Takeda and Intra-Cellular Therapies Agreement
Takeda had licensed the development and commercialization rights to the compounds from Intra-Cellular Therapies. The termination agreement calls for Takeda to return all rights to Intra-Cellular in a transitioning process that Takeda is responsible for, and Takeda will not participate in any further development activities. Intra-Cellular Therapies plans to development the PDE1 inhibitors for central nervous system, cardiovascular, and other disorders.
PDE1 Inhibitors
PDE1 inhibitors are orally available, investigational drugs that show promise in the treatment of schizophrenia, Alzheimer's disease, and other neuropsychiatric disorders, as well as Attention Deficit Hyperactivity Disorder (ADHD) and Parkinson's disease. The compounds are selective for the PDE1 subfamily vs. other PDE subfamilies, and they do not display off-target behaviors, such as action on enzymes, receptors, or ion channels.
About Intra-Cellular Therapies
Intra-Cellular Therapies focuses on novel drugs for neuropsychiatric and neurodegenerative diseases and other disorders of the central nervous system. The company is developing ITI-007 for schizophrenia, dementia, and bipolar disorder. The agent targets multiple brain systems and is highly dose-adjustable, giving physicians more discretion in prescribing. The candidate acts as a 5-HT2A serotonin receptor antagonist, a dopamine receptor modulator, and an inhibitor of serotonin transporters.

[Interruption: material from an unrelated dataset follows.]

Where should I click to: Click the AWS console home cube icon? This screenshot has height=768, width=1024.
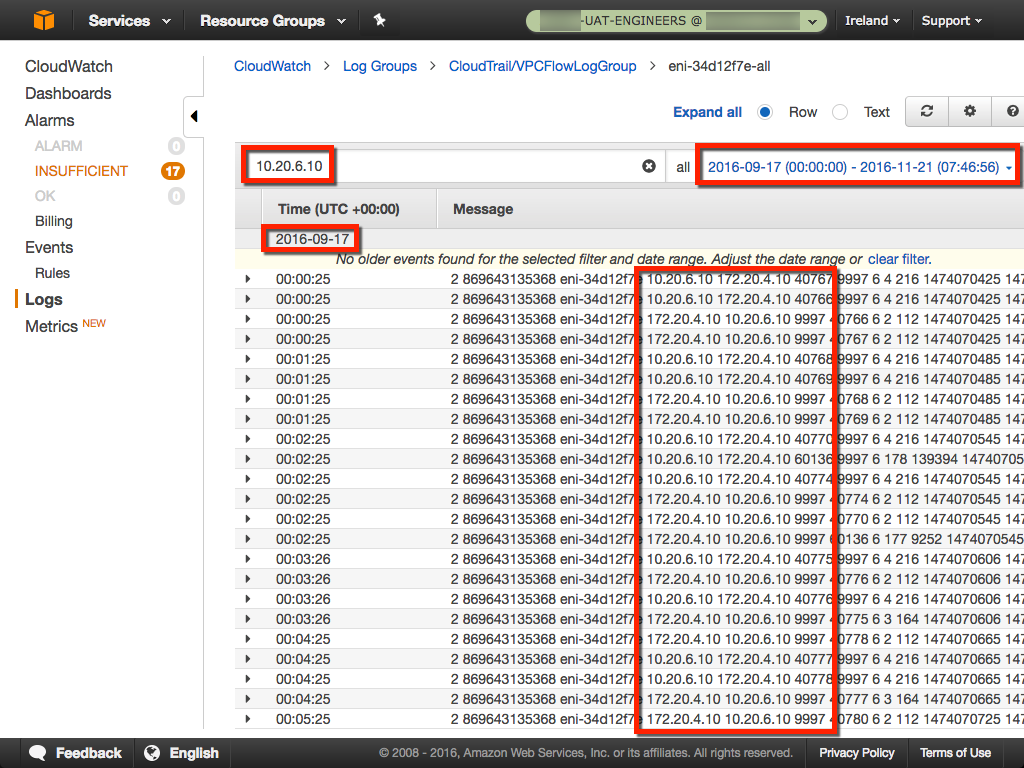click(44, 20)
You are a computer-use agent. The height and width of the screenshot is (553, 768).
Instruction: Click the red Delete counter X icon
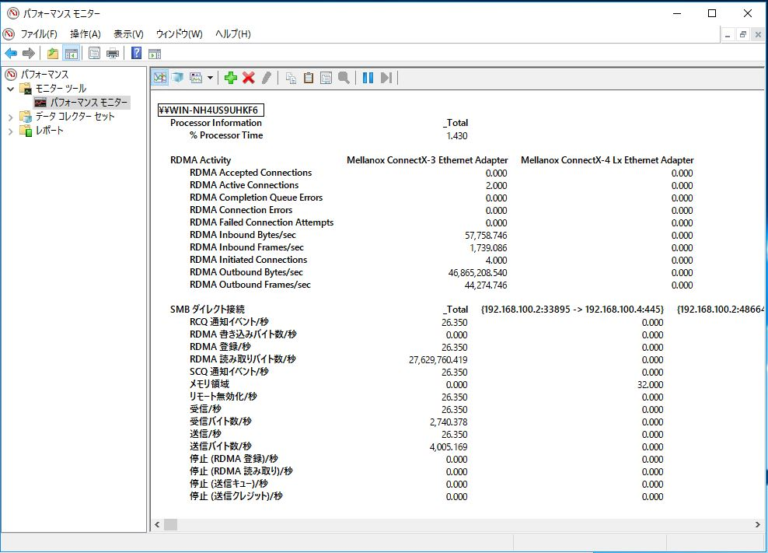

The combination of action methods may help patients with agitation, aggression, and sleep disturbances. Phase 1 and 2 clinical trials showed improved sleep maintenance, antipsychotic efficacy, and improved symptoms, such as impaired social function. The company reports a low rate of cardiovascular abnormalities, metabolic abnormalities, or motor impairments, as well as adverse effects that commonly cause psychiatric patients to stop taking their medications.